> **Exercises to complete**:
A: Answer these questions from the forum post, one line each and marked (i), (ii), (iii):
(i) Which model name is loaded in the code?
(ii) What value is given for max_tokens?
(iii) What prompt string is passed to the chat template?
B: Translate this sentence from the forum post into Spanish: "So I found out that running the same model with the same precision and the same generation kwargs (temp=0) with transformers .generate() and LLM .generate() gives different results."

> **Passage to read**:
+===+

Hi, guys. I do not know whether to write this in issues or here. The category name says benchmarking and I think this is about that.
So I found out that running the same model with the same precision and the same generation kwargs (temp=0) with transformers .generate() and LLM .generate() gives different results.
Is that a known issue?
I will leave the code for reproducability:
import torch
import os
from vllm import LLM, SamplingParams
from transformers import AutoTokenizer, AutoModelForCausalLM
os.environ[“VLLM_USE_V1”] = “0”
os.environ[“CUBLAS_WORKSPACE_CONFIG”]=“:4096:8”
os.environ[“VLLM_ENABLE_V1_MULTIPROCESSING”] = “0”
torch.use_deterministic_algorithms(True)
tokenizer = AutoTokenizer.from_pretrained(
“Qwen/Qwen2.5-1.5B-Instruct”,
trust_remote_code=True,
)
llm = LLM(
model=“Qwen/Qwen2.5-1.5B-Instruct”,
tokenizer=“Qwen/Qwen2.5-1.5B-Instruct”,
tensor_parallel_size=1,
trust_remote_code=True,
dtype= “float32”,
gpu_memory_utilization=0.8,
enable_chunked_prefill=False,
enforce_eager=True,
sampling_params = SamplingParams(
temperature=1e-8,
max_tokens=15,
top_p=1.0,
top_k=-1,
seed=42,
stop_token_ids=[tokenizer.eos_token_id],
min_p=0.0,
repetition_penalty=1.0,
presence_penalty=0.0,
frequency_penalty=0.0,
logprobs= 10
)
prompt = "How are you?"
text = tokenizer.apply_chat_template(
[{"role": "user", "content": prompt}],
tokenize=False,
add_generation_prompt=True,
chat_template=getattr(tokenizer, "chat_template", None),
)
outputs = llm.generate([text], sampling_params)
print(outputs[0].outputs[0].text)
### As an AI language model, I don't have feelings, but I'm
# And now the same for transformers
model = AutoModelForCausalLM.from_pretrained(
"Qwen/Qwen2.5-1.5B-Instruct",
torch_dtype="float32",
device_map="auto",
trust_remote_code=True,
)

+===+

> **Provided records**:

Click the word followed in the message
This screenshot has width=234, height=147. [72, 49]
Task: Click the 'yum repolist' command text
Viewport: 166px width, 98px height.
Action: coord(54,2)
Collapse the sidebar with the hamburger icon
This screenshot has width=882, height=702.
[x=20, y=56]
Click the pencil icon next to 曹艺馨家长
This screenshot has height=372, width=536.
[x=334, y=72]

+===+

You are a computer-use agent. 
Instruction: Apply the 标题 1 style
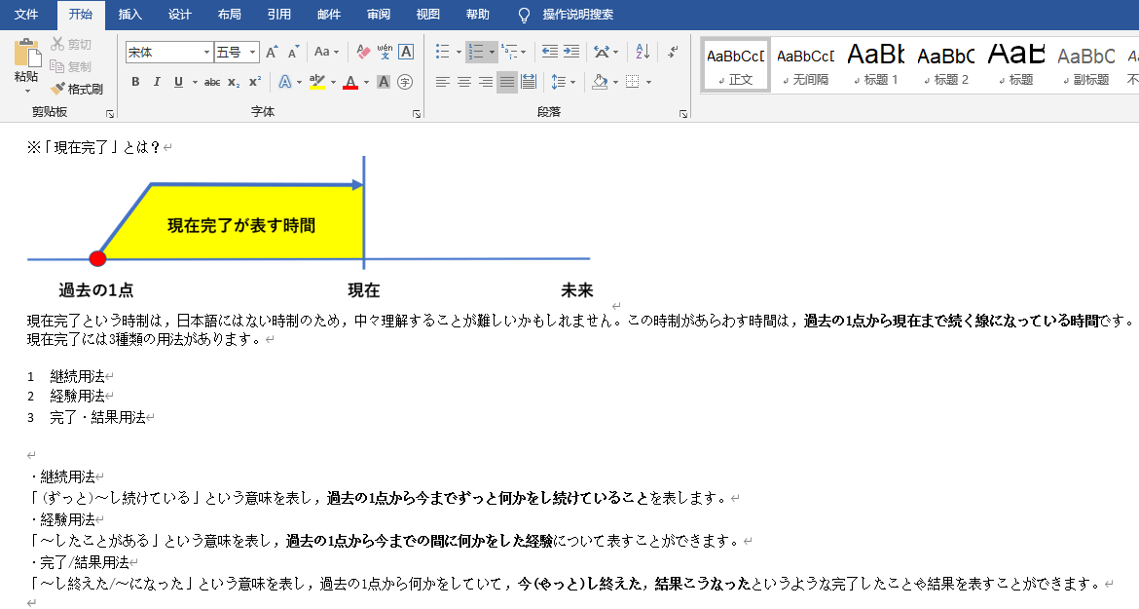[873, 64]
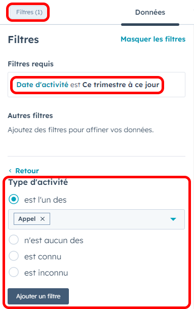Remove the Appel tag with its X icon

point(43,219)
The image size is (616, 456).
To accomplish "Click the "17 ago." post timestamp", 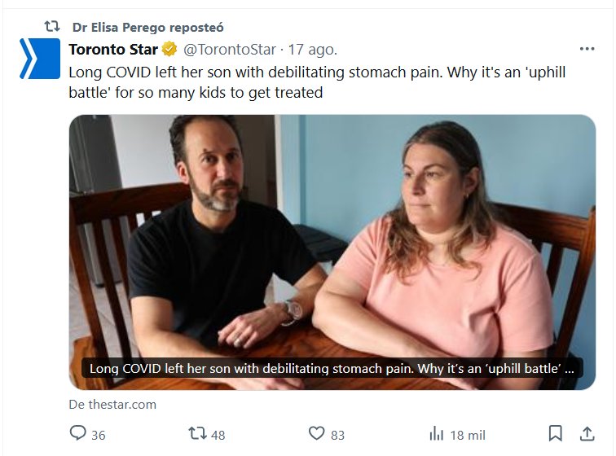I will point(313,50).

+===+

> **Answers**:
A:
(i) Qwen/Qwen2.5-1.5B-Instruct
(ii) 15
(iii) "How are you?"

B: Entonces descubrí que ejecutar el mismo modelo con la misma precisión y los mismos kwargs de generación (temp=0) con transformers .generate() y LLM .generate() da resultados diferentes.